Оглянувшись по сторонам, Хосок снова свел раздраженные зрачки на этом бессовестном личике, а после вдруг рассмеялся что было мочи. Ему стало так отчаянно весело, что уже через секунду смех подменил кашель — и он стал захлебываться в собственном страхе. Для Тэхена это действительно ничего не стоило, он говорил о таких серьезных вещах так, словно называл ингредиенты для невкусного пирога, так же и убьет его, как собаку вшивую.

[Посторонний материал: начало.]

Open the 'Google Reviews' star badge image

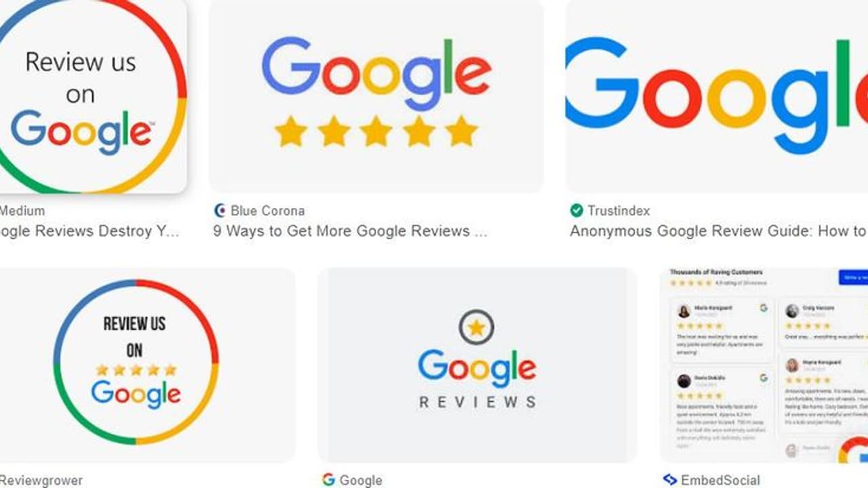tap(477, 365)
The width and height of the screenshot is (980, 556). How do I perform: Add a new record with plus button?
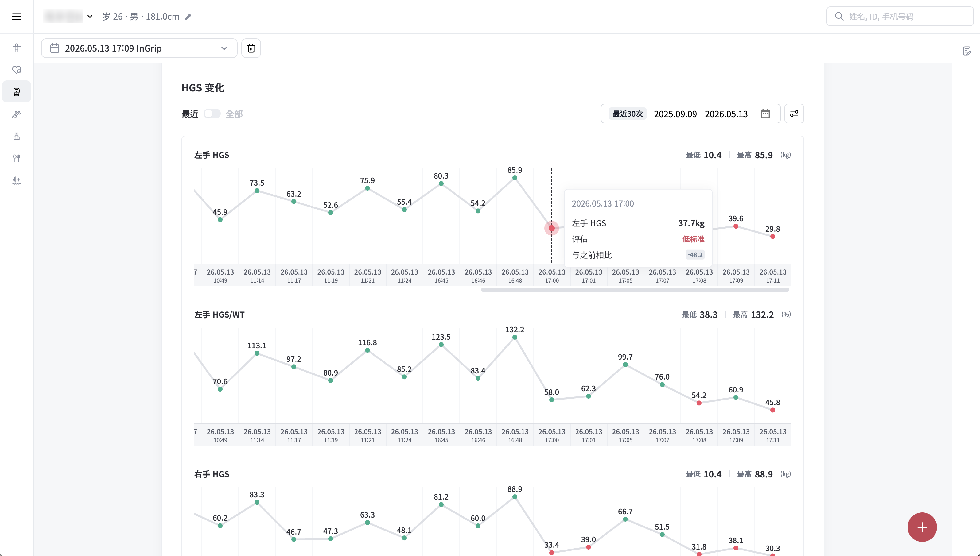(922, 527)
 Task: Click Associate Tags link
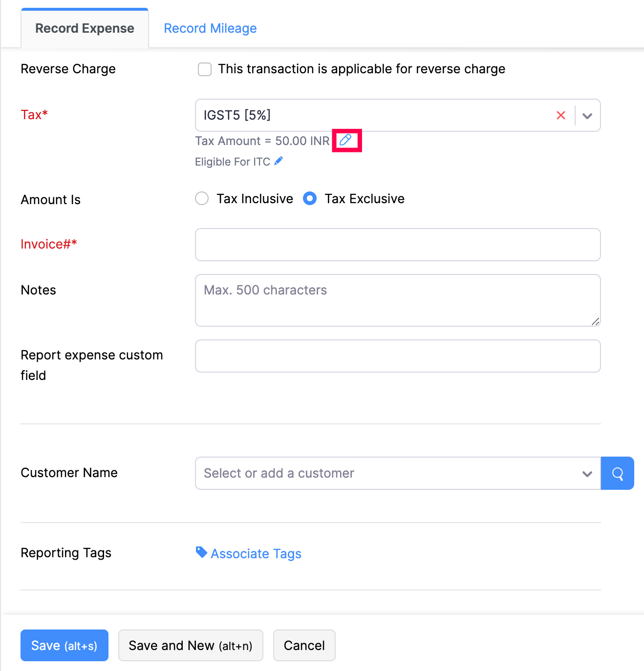coord(256,553)
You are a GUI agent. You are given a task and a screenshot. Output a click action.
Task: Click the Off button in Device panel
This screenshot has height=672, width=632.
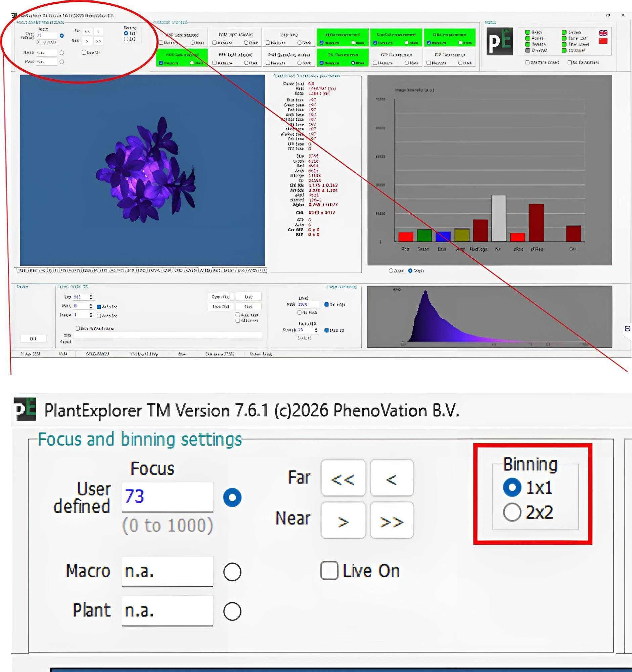33,338
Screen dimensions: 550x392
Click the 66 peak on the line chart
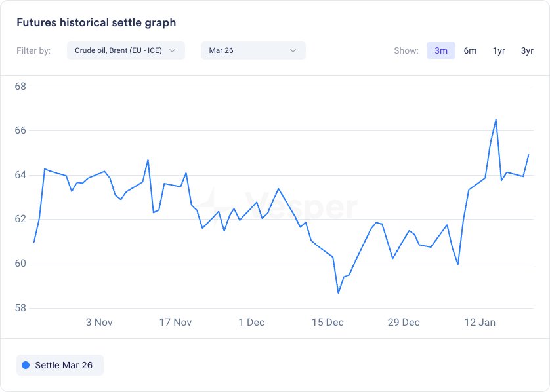click(x=496, y=119)

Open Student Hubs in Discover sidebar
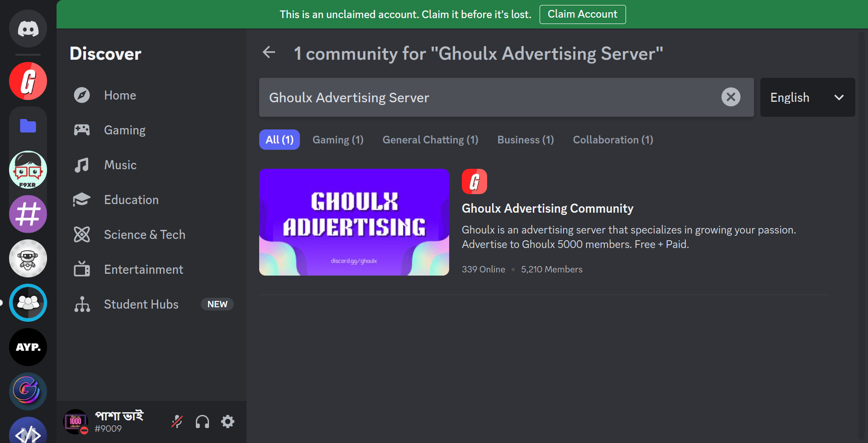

— Конечно, — протянул старший, соглашаясь на эти условия так, словно заключал сделку с дьяволом, — а не струсишь потом, когда придет время убить меня?
— Не, я что, придурок, что ли? Что тут страшного, чтобы я боялся.
— А вдруг привяжешься ко мне?
— Эй, — в чужих глазах неожиданно закипела кровь, они почернели, — когда я убил своих родителей, я вдруг понял, что ничего не чувствую. Мне было даже не грустно, просто как-то непонятно. Я не знал, что чувствовать, потому что был ребенком. Ну, я так думал, ага. А на деле оказалось, что я просто не понимаю, как нужно это делать. Поэтому я такой хороший работник для Намджуна, а ты неудачник, ха-ха.
Хосок видел, как внутри чужого тела рождается монстр, видел, но ему уже не было страшно. Он улыбнулся, словно склоняя голову пред чужим безумием и врастая в это сумасшествие с корнями.